Mariza was born in Mozambique, but her family moved to Portugal when she was a baby, giving her plenty of time to get immersed directly in the Fado tavernas (Fado houses) where singing is part of everyday life. She told the BBC, “Half of me is very, very Portuguese and the other half is very, very African.”
At the age of twenty-six, Mariza released her first CD, Fado Em Mim, the recording presents six classic Fados and six original compositions, all of them tugging listeners at the heart and soul.
Fado is Portugal’s passionate and bittersweet musical gift to the world, equivalent to Blues or Rebetika or Tango or Flamenco. “They all stand on emotions,” said Mariza. “Fado is an emotional kind of music full of passion, sorrow, jealousy, grief, and often satire.”

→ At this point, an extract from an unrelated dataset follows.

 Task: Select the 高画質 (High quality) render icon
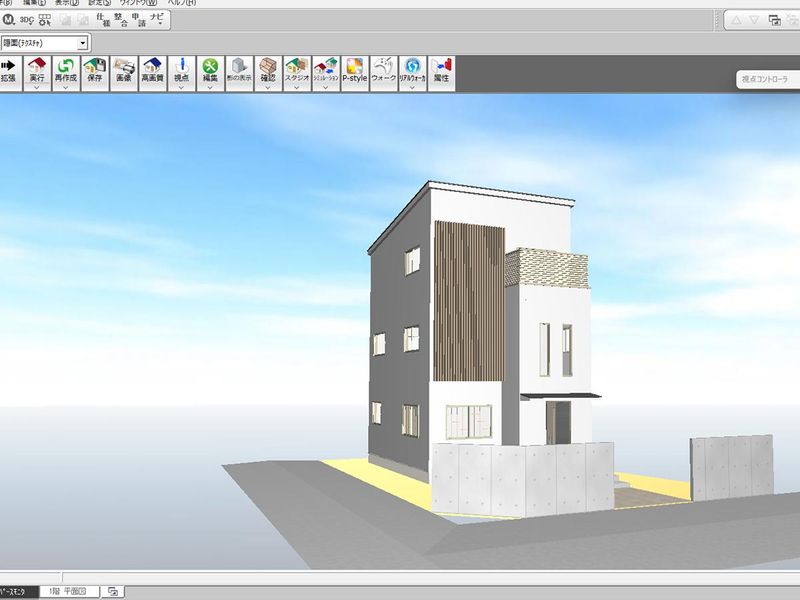(152, 69)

Mariza had her first major national exposure in 1999 as one of the guest performers in Tribute Concerts for Amália Rodrigues in the Coliseums of Lisbon and Oporto. Both performances were broadcast live on one of Portugal’s Network TV channels. Mariza’s performances immediately sparked interest in the public and in the national media. In 2000, she received the award, “Voice of Fado,” presented by Central FM (Portugal’s national radio station). She was invited to “introduce” Fado to rock icon Sting by a highly rated national television show Hermansic.

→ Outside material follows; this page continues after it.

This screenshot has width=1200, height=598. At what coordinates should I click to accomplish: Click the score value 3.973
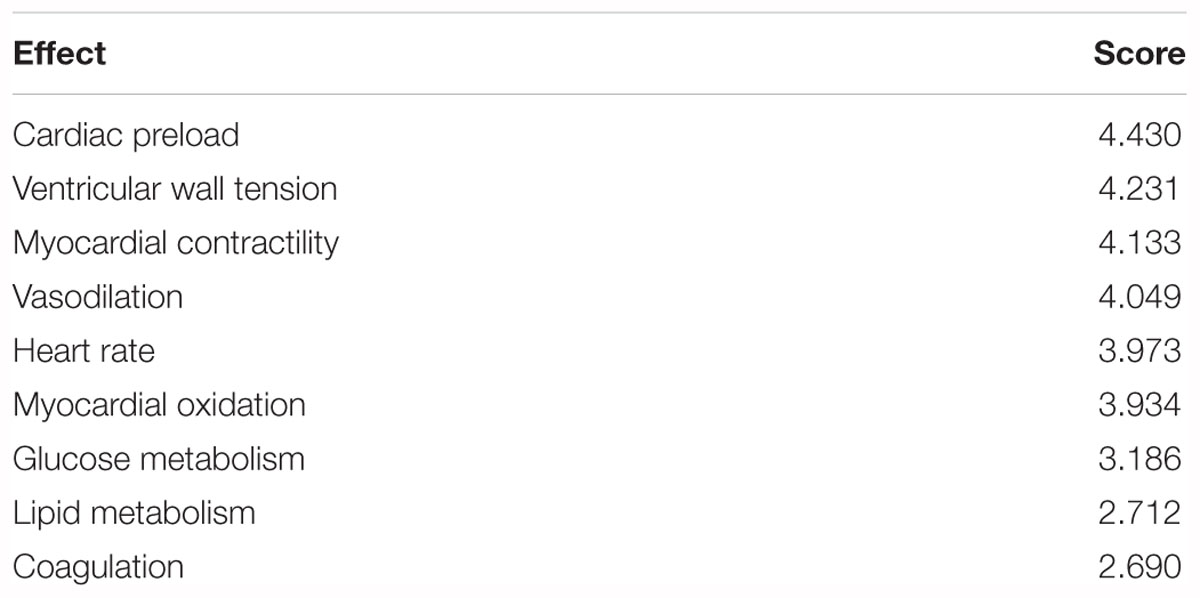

Mariza walks the fine line necessary to both genuinely carry the tradition and bring it freshness for today. Her performance style captures the raw emotion that characterizes the genre, but with her own personal twist.
When Mariza recorded Transparente, her latest studio album, she recruited Brazilian Jaques Morelenbaum to help her create the sonority she wanted. “He gave me a more velvet, more intimate, more romantic sound,” Mariza dreamily recalls.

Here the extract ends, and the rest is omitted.